Deadline looms: Merkel govt split on Saudi arms exports
BERLIN: German Chancellor Angela Merkel’s coalition government was on Thursday struggling to overcome divisions on whether to extend or scrap a weapons export embargo against Saudi Arabia.
Berlin last October reacted to the murder of Saudi journalist Jamal Khashoggi in Istanbul by declaring a freeze on weapons sales to Saudi Arabia and other countries involved in the Yemen war.
It has since faced protests by EU partners because the ban, originally imposed until March 9, has impacted joint defence projects such as the Eurofighter and Tornado jets. While France and Britain have urged Germany to end the export halt, human rights groups argue strongly that it should stay in place beyond a new deadline on Sunday, March 31. That view has many backers among the centre-left Social Democrats (SPD), junior partners to Merkel’s conservative CDU/CSU bloc in the coalition government.
"We oppose defence exports to dictatorships and into active conflict zones," SPD deputy leader Ralf Stegner said on public TV. Merkel’s bloc favours resumed sales, at least of joint European defence projects.
"Another unilateral German stop to defence exports, imposed without coordination with European and NATO partners, would be wrong and dangerous," its economic policy expert Joachim Pfeiffer told the Passauer Neue Presse daily.
This week French ambassador Anne-Marie Descotes criticised Germany’s "unpredictable" arms export policy and pointed out that some companies in the sector were marketing products as "German free" in terms of components. A German security council meeting Wednesday including Merkel failed to resolve the issue, media reports said.
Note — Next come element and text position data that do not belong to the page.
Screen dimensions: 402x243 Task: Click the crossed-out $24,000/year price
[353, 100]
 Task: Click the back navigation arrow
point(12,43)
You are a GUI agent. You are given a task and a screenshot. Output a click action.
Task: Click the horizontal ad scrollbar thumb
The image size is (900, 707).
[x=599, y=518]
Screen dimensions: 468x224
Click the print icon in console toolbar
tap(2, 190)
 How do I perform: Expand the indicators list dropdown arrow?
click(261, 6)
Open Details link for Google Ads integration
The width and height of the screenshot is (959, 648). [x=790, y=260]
One reported compromise proposal was to give the green light to multinational defence products with a German share of no more than 20 percent.
Stegner urged "a sensible solution", stressing that the SPD too wants Germany to cooperate with other European powers on joint defence projects. Media reported another idea on the table would be for Germany to hold onto six naval patrol vessels and a training ship that had been ordered by Saudi Arabia. Media group RND said that if the Saudi export stop is extended by six months, the German state could buy the ships for its navy, customs service and federal police.
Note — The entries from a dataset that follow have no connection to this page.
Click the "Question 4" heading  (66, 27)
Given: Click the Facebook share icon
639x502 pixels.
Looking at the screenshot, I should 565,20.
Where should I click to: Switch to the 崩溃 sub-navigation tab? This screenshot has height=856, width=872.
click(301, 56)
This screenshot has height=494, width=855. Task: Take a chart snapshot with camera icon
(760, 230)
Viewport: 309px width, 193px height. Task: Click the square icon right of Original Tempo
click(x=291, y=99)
At least 10,000 people are estimated to have been killed in the Yemen war since March 2015. This week more than 20 non-government groups operating in Yemen wrote to Merkel to urge her to maintain the freeze, citing the "great risk" that the arms would be used to "facilitate violations of international humanitarian law and human rights". Germany is among the world’s top arms exporters, a group led by the United States that also includes Russia, China, France and Britain.